Autismo, a Ravenna aumentano diagnosi, richieste di valutazione e bimbi in attesa

Genitori più sensibili e attenti ai primi sintomi sospetti. Pediatri più formati. Sistemi di valutazione migliori. Le diagnosi di disturbi dello spettro autistico continuano a crescere, almeno in provincia di Ravenna, dove nel 2017 sono stati registrati 37 nuovi casi. Il confronto con il 2016 non è così rilevante se si guardano solo alle nuove diagnosi, che l’anno prima erano state 35.

Ma a rendere il quadro tutto fuorché roseo è l’ingorgo dei servizi, come confermato dalla responsabile dello Spoke Autismo Patrizia Siboni: “Al di là delle diagnosi che siamo riusciti a fare nel 2017, tredici delle quali riguardanti bimbi sotto i tre anni, stiamo ancora smaltendo alcune richieste arrivate prima della fine di dicembre. La lista d’attesa, insomma, c’è. E pur raddoppiando le ore del personale a disposizione, stare dietro a una mole di lavoro così ingente è complesso”.

A rimetterci, alla lunga, potrebbe essere il trattamento continuativo e individualizzato che nelle realtà di Ravenna, Faenza e Lugo viene riservato ai bambini con autismo dalla diagnosi fino a sei anni di età: “Quattro ore settimanali di terapia, di cui due domiciliari, che in realtà come Rimini e Forlì non sono affatto garantite. Una opportunità importante per le famiglie, che però fa sempre più spesso i conti con la non sufficiente copertura oraria da parte degli educatori. Non solo: anche quando se ne assumono di nuovi, non sempre hanno le competenze specifiche per un disturbo come l’autismo”.

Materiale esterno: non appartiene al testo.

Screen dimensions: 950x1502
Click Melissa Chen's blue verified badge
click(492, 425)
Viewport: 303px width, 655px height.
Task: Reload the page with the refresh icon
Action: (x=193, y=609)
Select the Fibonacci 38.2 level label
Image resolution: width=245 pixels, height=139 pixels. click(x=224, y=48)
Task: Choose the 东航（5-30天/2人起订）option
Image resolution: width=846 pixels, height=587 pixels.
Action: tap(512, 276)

Anche sull’educatore a domicilio la situazione non è idilliaca: “Dobbiamo ancora andare a regime. Alcuni bambini sono in attesa di usufruire di questa opportunità”.

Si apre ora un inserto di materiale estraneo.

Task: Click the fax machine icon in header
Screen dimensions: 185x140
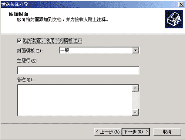Action: (x=174, y=19)
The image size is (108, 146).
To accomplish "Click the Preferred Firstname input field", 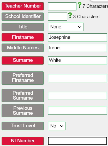I will pyautogui.click(x=77, y=78).
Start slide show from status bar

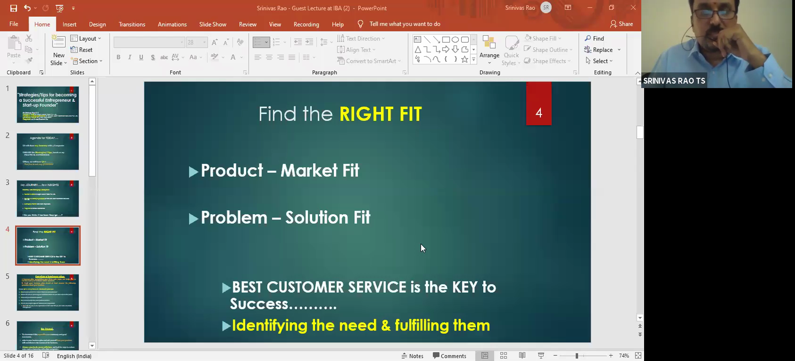[541, 356]
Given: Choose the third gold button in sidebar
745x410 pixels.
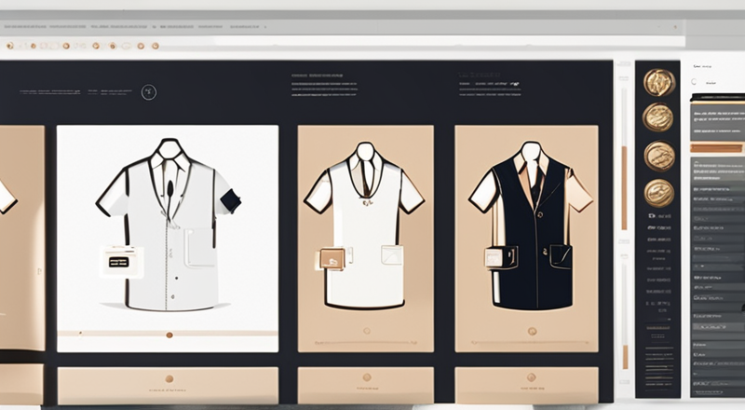Looking at the screenshot, I should pyautogui.click(x=658, y=156).
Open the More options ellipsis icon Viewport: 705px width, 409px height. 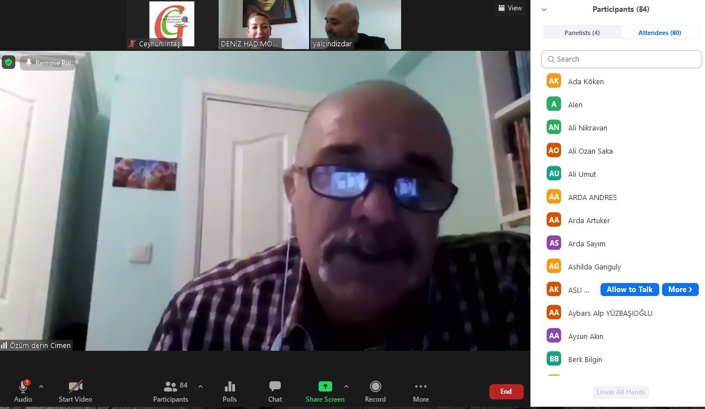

Tutto cambia, secondo il Pria (Programma regionale integrato autismo), dai sette anni, quando l’Asl riesce a passare ai pazienti cicli di terapia, per lo più in gruppo: “Giustamente le famiglie dei bambini che abbiamo diagnosticato noi e che fino a qualche mese prima avevano accesso alle quattro ore settimanali, vorrebbero di più. Ma sono in molti casi costrette a rivolgersi al privato“.